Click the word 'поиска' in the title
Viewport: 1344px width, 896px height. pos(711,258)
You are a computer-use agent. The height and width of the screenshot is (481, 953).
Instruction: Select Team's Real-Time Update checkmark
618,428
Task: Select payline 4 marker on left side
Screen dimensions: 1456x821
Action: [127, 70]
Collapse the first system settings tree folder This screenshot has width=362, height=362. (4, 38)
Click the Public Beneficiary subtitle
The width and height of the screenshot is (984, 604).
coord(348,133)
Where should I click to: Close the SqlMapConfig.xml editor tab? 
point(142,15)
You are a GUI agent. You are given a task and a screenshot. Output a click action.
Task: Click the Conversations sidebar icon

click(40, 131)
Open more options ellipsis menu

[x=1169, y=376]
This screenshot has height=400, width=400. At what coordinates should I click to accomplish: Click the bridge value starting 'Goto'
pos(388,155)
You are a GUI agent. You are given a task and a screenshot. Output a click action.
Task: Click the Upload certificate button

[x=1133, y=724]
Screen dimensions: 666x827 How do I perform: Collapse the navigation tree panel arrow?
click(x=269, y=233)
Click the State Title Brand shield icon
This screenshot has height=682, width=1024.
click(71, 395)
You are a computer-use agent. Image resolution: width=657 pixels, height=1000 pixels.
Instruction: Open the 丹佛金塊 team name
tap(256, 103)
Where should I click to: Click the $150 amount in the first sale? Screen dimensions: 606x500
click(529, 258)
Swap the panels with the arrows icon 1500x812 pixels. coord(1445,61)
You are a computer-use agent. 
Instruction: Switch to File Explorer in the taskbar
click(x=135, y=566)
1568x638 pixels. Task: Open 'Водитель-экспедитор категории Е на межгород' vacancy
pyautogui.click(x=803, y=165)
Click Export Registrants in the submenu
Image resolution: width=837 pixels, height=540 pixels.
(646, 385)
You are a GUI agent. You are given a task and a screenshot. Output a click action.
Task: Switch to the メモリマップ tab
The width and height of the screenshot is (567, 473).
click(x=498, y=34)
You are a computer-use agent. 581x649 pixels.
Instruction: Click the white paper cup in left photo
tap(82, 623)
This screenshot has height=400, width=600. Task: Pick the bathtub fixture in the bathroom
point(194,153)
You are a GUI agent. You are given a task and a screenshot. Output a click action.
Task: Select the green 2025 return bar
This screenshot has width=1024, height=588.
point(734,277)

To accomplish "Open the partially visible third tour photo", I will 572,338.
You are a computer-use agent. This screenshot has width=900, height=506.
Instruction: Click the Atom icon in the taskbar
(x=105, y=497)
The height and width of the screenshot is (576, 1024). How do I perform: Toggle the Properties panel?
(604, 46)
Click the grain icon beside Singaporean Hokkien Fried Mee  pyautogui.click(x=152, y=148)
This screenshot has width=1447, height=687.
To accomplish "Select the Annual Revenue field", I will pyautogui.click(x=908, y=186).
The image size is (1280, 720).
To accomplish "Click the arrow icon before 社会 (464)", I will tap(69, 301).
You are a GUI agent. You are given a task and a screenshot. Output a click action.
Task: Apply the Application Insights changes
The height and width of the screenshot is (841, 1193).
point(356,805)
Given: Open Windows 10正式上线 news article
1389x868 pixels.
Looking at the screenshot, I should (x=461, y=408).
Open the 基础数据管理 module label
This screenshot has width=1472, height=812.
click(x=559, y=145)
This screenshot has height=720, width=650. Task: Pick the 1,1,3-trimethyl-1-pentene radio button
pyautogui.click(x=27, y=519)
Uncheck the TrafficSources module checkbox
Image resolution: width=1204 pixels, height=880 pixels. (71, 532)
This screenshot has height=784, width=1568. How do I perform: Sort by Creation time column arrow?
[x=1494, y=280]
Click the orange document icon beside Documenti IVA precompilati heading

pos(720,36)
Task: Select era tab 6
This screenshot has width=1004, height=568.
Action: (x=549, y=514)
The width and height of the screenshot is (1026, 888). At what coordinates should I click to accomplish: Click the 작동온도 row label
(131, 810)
_ _ _
■ The task:
Print the line that contains "Task: Select era tab 6", then every later line of the entries above up to and including the last, all exactly as written.

■ Expected output:
Task: Select era tab 6
This screenshot has width=1004, height=568.
Action: (x=549, y=514)
The width and height of the screenshot is (1026, 888). At what coordinates should I click to accomplish: Click the 작동온도 row label
(131, 810)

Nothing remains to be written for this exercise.